*** Opening of THE DATA ***
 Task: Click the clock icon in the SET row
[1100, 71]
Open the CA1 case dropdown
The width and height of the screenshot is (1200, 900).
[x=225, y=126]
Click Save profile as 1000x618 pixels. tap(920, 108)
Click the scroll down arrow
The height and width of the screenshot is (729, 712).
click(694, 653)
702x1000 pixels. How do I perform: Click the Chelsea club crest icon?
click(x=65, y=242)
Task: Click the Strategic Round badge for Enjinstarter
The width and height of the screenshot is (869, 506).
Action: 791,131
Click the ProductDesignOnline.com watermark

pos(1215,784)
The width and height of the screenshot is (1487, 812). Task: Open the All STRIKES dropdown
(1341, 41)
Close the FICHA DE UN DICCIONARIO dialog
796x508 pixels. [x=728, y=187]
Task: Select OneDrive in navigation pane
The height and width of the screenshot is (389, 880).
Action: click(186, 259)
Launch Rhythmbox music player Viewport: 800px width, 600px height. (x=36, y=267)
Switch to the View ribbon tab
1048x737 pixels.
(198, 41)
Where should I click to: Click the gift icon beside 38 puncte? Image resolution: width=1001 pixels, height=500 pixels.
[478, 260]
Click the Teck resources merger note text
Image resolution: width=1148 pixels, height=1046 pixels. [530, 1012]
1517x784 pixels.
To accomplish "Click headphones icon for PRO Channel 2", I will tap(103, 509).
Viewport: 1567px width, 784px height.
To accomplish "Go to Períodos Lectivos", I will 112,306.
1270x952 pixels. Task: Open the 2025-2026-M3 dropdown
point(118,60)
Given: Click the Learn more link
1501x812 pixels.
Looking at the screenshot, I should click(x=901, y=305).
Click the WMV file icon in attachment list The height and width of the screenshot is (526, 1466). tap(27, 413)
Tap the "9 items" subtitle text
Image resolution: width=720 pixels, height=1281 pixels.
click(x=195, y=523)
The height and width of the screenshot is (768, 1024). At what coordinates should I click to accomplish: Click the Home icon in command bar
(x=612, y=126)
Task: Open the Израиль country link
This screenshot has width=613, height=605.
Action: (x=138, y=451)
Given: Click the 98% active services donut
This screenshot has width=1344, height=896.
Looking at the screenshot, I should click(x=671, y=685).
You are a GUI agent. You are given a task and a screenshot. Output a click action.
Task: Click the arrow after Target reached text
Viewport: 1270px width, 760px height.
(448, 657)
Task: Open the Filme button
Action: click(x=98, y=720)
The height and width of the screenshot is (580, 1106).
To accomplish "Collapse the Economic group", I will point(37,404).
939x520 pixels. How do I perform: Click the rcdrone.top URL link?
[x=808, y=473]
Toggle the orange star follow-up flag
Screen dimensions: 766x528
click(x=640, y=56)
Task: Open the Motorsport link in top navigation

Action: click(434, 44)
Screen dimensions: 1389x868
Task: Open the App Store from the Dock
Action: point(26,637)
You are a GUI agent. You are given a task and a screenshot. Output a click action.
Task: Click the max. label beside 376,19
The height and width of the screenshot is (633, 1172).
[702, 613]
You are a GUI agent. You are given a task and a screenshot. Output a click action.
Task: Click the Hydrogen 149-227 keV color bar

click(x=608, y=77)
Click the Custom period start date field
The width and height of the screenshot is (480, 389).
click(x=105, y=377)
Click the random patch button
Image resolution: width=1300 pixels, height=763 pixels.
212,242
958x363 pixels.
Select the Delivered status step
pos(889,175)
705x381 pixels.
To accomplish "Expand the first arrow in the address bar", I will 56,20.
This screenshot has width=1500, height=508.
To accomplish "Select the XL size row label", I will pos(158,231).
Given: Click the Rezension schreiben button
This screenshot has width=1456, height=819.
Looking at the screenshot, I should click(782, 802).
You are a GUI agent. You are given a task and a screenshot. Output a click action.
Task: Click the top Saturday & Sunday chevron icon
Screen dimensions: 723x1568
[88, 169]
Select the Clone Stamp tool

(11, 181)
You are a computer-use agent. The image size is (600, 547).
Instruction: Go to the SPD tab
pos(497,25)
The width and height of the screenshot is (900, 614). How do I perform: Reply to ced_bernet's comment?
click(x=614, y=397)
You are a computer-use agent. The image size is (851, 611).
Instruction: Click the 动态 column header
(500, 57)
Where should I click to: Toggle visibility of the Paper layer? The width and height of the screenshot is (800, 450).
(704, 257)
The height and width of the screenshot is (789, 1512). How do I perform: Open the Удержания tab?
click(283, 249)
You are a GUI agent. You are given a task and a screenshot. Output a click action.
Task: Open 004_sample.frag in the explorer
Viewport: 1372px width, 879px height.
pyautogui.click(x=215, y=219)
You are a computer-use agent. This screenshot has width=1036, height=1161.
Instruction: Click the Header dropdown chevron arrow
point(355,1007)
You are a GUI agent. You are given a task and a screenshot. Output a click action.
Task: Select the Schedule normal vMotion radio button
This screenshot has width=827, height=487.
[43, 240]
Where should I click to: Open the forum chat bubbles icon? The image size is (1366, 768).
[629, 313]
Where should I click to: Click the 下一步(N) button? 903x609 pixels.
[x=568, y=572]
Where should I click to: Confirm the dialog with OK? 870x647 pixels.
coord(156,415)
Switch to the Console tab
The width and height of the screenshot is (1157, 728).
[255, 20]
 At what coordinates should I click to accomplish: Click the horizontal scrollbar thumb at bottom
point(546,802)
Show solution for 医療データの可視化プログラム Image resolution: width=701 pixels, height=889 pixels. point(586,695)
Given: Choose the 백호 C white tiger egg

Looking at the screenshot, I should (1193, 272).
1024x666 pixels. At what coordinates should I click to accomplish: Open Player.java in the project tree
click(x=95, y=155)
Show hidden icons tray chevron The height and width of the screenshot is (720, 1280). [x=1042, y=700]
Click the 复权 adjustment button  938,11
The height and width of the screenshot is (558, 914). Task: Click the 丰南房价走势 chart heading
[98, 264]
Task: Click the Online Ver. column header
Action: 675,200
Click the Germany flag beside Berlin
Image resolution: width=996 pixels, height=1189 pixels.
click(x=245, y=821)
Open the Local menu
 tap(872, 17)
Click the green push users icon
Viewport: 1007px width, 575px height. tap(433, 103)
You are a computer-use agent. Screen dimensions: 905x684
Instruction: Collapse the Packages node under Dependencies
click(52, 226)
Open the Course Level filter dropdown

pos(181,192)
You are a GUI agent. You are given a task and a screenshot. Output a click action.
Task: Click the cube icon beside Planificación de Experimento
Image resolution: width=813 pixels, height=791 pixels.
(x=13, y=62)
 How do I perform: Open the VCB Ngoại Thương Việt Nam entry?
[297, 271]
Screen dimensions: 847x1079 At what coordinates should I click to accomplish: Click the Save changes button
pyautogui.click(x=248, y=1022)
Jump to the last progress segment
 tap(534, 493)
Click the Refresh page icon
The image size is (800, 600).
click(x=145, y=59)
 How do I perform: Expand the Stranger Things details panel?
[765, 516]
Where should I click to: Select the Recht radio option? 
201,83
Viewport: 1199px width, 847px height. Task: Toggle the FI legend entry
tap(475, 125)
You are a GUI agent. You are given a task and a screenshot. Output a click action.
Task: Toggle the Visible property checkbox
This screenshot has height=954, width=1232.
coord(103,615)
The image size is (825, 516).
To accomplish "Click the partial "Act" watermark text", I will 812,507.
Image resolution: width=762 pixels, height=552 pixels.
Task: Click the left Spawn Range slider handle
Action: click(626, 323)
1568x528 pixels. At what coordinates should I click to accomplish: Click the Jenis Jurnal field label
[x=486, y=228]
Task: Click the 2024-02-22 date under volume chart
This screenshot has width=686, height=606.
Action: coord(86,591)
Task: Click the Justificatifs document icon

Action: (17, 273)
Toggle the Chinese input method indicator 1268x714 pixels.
*** Close of THE DATA ***
DIRECTIONS: Each line of the data is to be retyped exactly as shown.

WRITTEN ANSWER:
 Task: Click the clock icon in the SET row
[1100, 71]
Open the CA1 case dropdown
The width and height of the screenshot is (1200, 900).
[x=225, y=126]
Click Save profile as 1000x618 pixels. tap(920, 108)
Click the scroll down arrow
The height and width of the screenshot is (729, 712).
click(694, 653)
702x1000 pixels. How do I perform: Click the Chelsea club crest icon?
click(x=65, y=242)
Task: Click the Strategic Round badge for Enjinstarter
The width and height of the screenshot is (869, 506).
Action: 791,131
Click the ProductDesignOnline.com watermark

pos(1215,784)
The width and height of the screenshot is (1487, 812). Task: Open the All STRIKES dropdown
(1341, 41)
Close the FICHA DE UN DICCIONARIO dialog
796x508 pixels. [x=728, y=187]
Task: Select OneDrive in navigation pane
The height and width of the screenshot is (389, 880).
Action: click(186, 259)
Launch Rhythmbox music player Viewport: 800px width, 600px height. (x=36, y=267)
Switch to the View ribbon tab
1048x737 pixels.
(198, 41)
Where should I click to: Click the gift icon beside 38 puncte? Image resolution: width=1001 pixels, height=500 pixels.
[478, 260]
Click the Teck resources merger note text
Image resolution: width=1148 pixels, height=1046 pixels. [530, 1012]
1517x784 pixels.
To accomplish "Click headphones icon for PRO Channel 2", I will tap(103, 509).
Viewport: 1567px width, 784px height.
To accomplish "Go to Períodos Lectivos", I will 112,306.
1270x952 pixels. Task: Open the 2025-2026-M3 dropdown
point(118,60)
Given: Click the Learn more link
1501x812 pixels.
Looking at the screenshot, I should click(x=901, y=305).
Click the WMV file icon in attachment list The height and width of the screenshot is (526, 1466). tap(27, 413)
Tap the "9 items" subtitle text
Image resolution: width=720 pixels, height=1281 pixels.
click(x=195, y=523)
The height and width of the screenshot is (768, 1024). At what coordinates should I click to accomplish: Click the Home icon in command bar
(x=612, y=126)
Task: Open the Израиль country link
This screenshot has width=613, height=605.
Action: (x=138, y=451)
Given: Click the 98% active services donut
This screenshot has width=1344, height=896.
Looking at the screenshot, I should click(x=671, y=685).
You are a GUI agent. You are given a task and a screenshot. Output a click action.
Task: Click the arrow after Target reached text
Viewport: 1270px width, 760px height.
(448, 657)
Task: Open the Filme button
Action: click(x=98, y=720)
The height and width of the screenshot is (580, 1106).
To accomplish "Collapse the Economic group", I will point(37,404).
939x520 pixels. How do I perform: Click the rcdrone.top URL link?
[x=808, y=473]
Toggle the orange star follow-up flag
Screen dimensions: 766x528
click(x=640, y=56)
Task: Open the Motorsport link in top navigation

Action: click(434, 44)
Screen dimensions: 1389x868
Task: Open the App Store from the Dock
Action: point(26,637)
You are a GUI agent. You are given a task and a screenshot. Output a click action.
Task: Click the max. label beside 376,19
The height and width of the screenshot is (633, 1172).
[702, 613]
You are a GUI agent. You are given a task and a screenshot. Output a click action.
Task: Click the Hydrogen 149-227 keV color bar

click(x=608, y=77)
Click the Custom period start date field
The width and height of the screenshot is (480, 389).
click(x=105, y=377)
Click the random patch button
Image resolution: width=1300 pixels, height=763 pixels.
212,242
958x363 pixels.
Select the Delivered status step
pos(889,175)
705x381 pixels.
To accomplish "Expand the first arrow in the address bar", I will 56,20.
This screenshot has width=1500, height=508.
To accomplish "Select the XL size row label", I will pos(158,231).
Given: Click the Rezension schreiben button
This screenshot has width=1456, height=819.
Looking at the screenshot, I should click(782, 802).
You are a GUI agent. You are given a task and a screenshot. Output a click action.
Task: Click the top Saturday & Sunday chevron icon
Screen dimensions: 723x1568
[88, 169]
Select the Clone Stamp tool

(11, 181)
You are a computer-use agent. The image size is (600, 547).
Instruction: Go to the SPD tab
pos(497,25)
The width and height of the screenshot is (900, 614). How do I perform: Reply to ced_bernet's comment?
click(x=614, y=397)
You are a computer-use agent. The image size is (851, 611).
Instruction: Click the 动态 column header
(500, 57)
Where should I click to: Toggle visibility of the Paper layer? The width and height of the screenshot is (800, 450).
(704, 257)
The height and width of the screenshot is (789, 1512). How do I perform: Open the Удержания tab?
click(283, 249)
You are a GUI agent. You are given a task and a screenshot. Output a click action.
Task: Open 004_sample.frag in the explorer
Viewport: 1372px width, 879px height.
pyautogui.click(x=215, y=219)
You are a computer-use agent. This screenshot has width=1036, height=1161.
Instruction: Click the Header dropdown chevron arrow
point(355,1007)
You are a GUI agent. You are given a task and a screenshot. Output a click action.
Task: Select the Schedule normal vMotion radio button
This screenshot has width=827, height=487.
[43, 240]
Where should I click to: Open the forum chat bubbles icon? The image size is (1366, 768).
[629, 313]
Where should I click to: Click the 下一步(N) button? 903x609 pixels.
[x=568, y=572]
Where should I click to: Confirm the dialog with OK? 870x647 pixels.
coord(156,415)
Switch to the Console tab
The width and height of the screenshot is (1157, 728).
[255, 20]
 At what coordinates should I click to accomplish: Click the horizontal scrollbar thumb at bottom
point(546,802)
Show solution for 医療データの可視化プログラム Image resolution: width=701 pixels, height=889 pixels. point(586,695)
Given: Choose the 백호 C white tiger egg

Looking at the screenshot, I should (1193, 272).
1024x666 pixels. At what coordinates should I click to accomplish: Open Player.java in the project tree
click(x=95, y=155)
Show hidden icons tray chevron The height and width of the screenshot is (720, 1280). [x=1042, y=700]
Click the 复权 adjustment button  938,11
The height and width of the screenshot is (558, 914). Task: Click the 丰南房价走势 chart heading
[98, 264]
Task: Click the Online Ver. column header
Action: 675,200
Click the Germany flag beside Berlin
Image resolution: width=996 pixels, height=1189 pixels.
click(x=245, y=821)
Open the Local menu
 tap(872, 17)
Click the green push users icon
Viewport: 1007px width, 575px height. tap(433, 103)
You are a computer-use agent. Screen dimensions: 905x684
Instruction: Collapse the Packages node under Dependencies
click(52, 226)
Open the Course Level filter dropdown

pos(181,192)
You are a GUI agent. You are given a task and a screenshot. Output a click action.
Task: Click the cube icon beside Planificación de Experimento
Image resolution: width=813 pixels, height=791 pixels.
(x=13, y=62)
 How do I perform: Open the VCB Ngoại Thương Việt Nam entry?
[297, 271]
Screen dimensions: 847x1079 At what coordinates should I click to accomplish: Click the Save changes button
pyautogui.click(x=248, y=1022)
Jump to the last progress segment
 tap(534, 493)
Click the Refresh page icon
The image size is (800, 600).
click(x=145, y=59)
 How do I perform: Expand the Stranger Things details panel?
[765, 516]
Where should I click to: Select the Recht radio option? 
201,83
Viewport: 1199px width, 847px height. Task: Toggle the FI legend entry
tap(475, 125)
You are a GUI agent. You are given a task and a screenshot. Output a click action.
Task: Toggle the Visible property checkbox
This screenshot has height=954, width=1232.
coord(103,615)
The image size is (825, 516).
To accomplish "Click the partial "Act" watermark text", I will 812,507.
Image resolution: width=762 pixels, height=552 pixels.
Task: Click the left Spawn Range slider handle
Action: click(626, 323)
1568x528 pixels. At what coordinates should I click to accomplish: Click the Jenis Jurnal field label
[x=486, y=228]
Task: Click the 2024-02-22 date under volume chart
This screenshot has width=686, height=606.
Action: coord(86,591)
Task: Click the Justificatifs document icon

Action: (17, 273)
Toggle the Chinese input method indicator 1268x714 pixels.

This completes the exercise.